When it's done you have a real, version-controlled repo, and unlike a hand-built stack, ktx keeps it updated continuously on every ktx ingest.
What's coming next
The validation layer. This is the honest gap. ktx harvests corrections and gates definitions on a compile check, but answer-correctness evals and online adversarial review are not built yet. Adversarial review is a natural next addition, and it is exactly the kind of thing that is easy to contribute to an open-source project.
Governance. Anthropic is candid that this one is hard: "governance without enforcement otherwise quickly decays back to the multiple candidates problem." Once you need to control which stakeholders see which context, tables, or rows, a shared repository is not enough on its own. ktx is read-only and fully local today, which contains the blast radius, and fine-grained, role-aware access control is on the roadmap.
Try it out
Anthropic showed the industry that the bottleneck for agentic analytics is not the model, it is the context around it. We think that context layer should not be something only teams like Anthropic can build. So we open-sourced ours: github.com/Kaelio/ktx.

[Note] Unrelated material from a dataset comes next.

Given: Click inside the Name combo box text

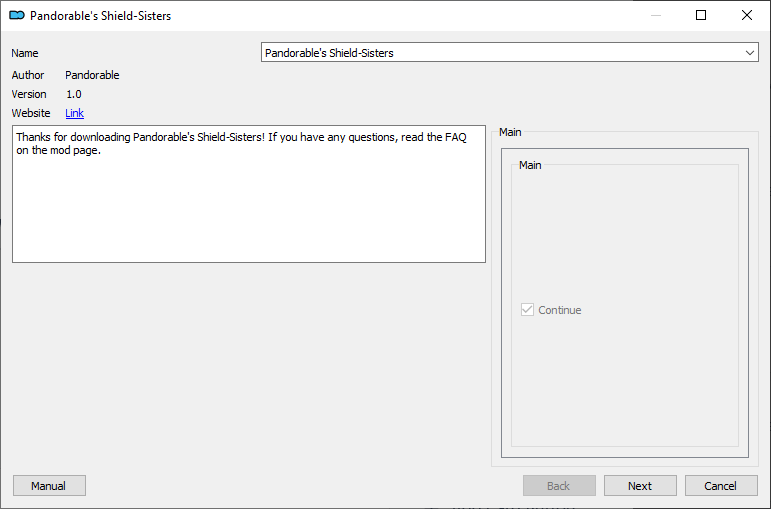Looking at the screenshot, I should [x=502, y=53].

npm install -g @kaelio/ktx && ktx setupIt runs locally, it is read-only, and the only data that leaves your machine is what you send to the LLM provider you configured.
FAQ
What is ktx?
ktx is an open-source, installable context engine for data agents. It packages the same four layers as Anthropic's internal agentic analytics stack (data foundations, sources of truth, skills, and validation) into one CLI that scans your warehouse, drafts a semantic layer and a business-context wiki, serves them to your agent over MCP, and ships an analytics skill that teaches the agent how to use them. It's Apache-2.0 and read-only by design: github.com/Kaelio/ktx.

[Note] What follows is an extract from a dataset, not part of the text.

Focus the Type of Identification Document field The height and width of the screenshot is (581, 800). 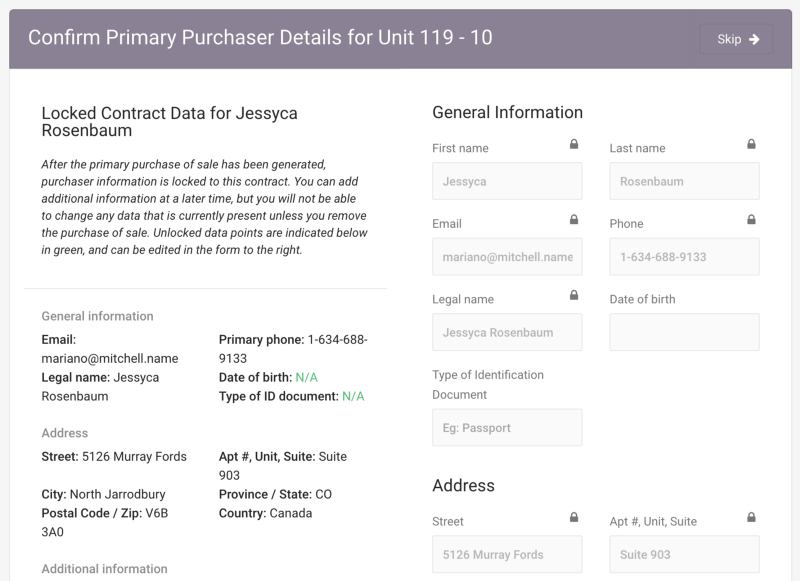point(507,428)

What are the four layers of Anthropic's agentic analytics stack?
Data foundations (the warehouse models and their metadata), sources of truth (a semantic layer plus business context the agent navigates), skills (the markdown the agent reads to route and to run the query process), and validation (offline evals, ablation, and online adversarial review). Anthropic credits the skills layer with the jump from 21% to 95%+ accuracy.
Why do data agents return wrong analytics answers?

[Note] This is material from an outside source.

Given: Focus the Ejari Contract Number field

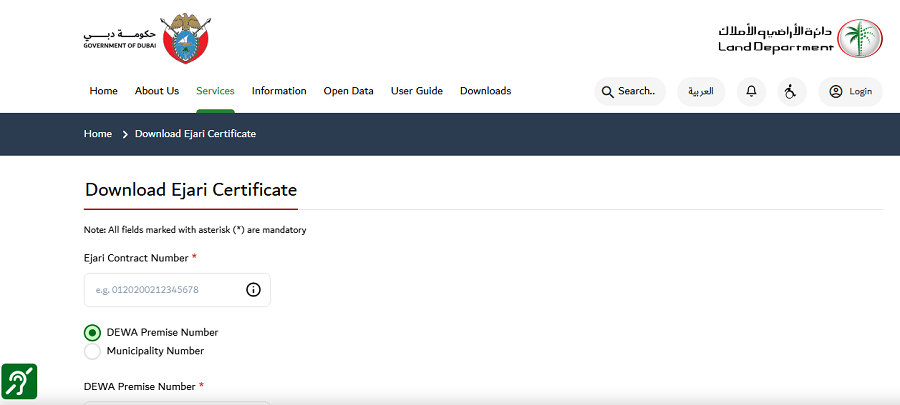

Anthropic names three causes: concept-to-entity ambiguity (the agent picks the wrong fields), staleness (definitions and schemas drift out from under the agent), and retrieval failure (the right context exists but the agent doesn't find it). Because data is not software, no compiler catches a wrong number, so every layer of the stack exists to kill one of these three.
How is ktx different from Anthropic's internal setup?
ktx ships the same kind of analytics skill Anthropic describes, so the layers line up closely. The two honest differences are mechanism and maturity. For retrieval, Anthropic has the agent read a folder of markdown on demand, while ktx serves a curated wiki and semantic layer through a four-lane hybrid search and a value dictionary. And Anthropic's hardest accuracy gains came from validation (evals and online adversarial review), which is the layer ktx is thinnest on today and where it's still building.
How do I install ktx?
Run npm install -g @kaelio/ktx then ktx setup, and the wizard walks through connecting your warehouse read-only, pointing at your existing context sources, building the context, and wiring up your agent. ktx is Apache-2.0 and read-only by design.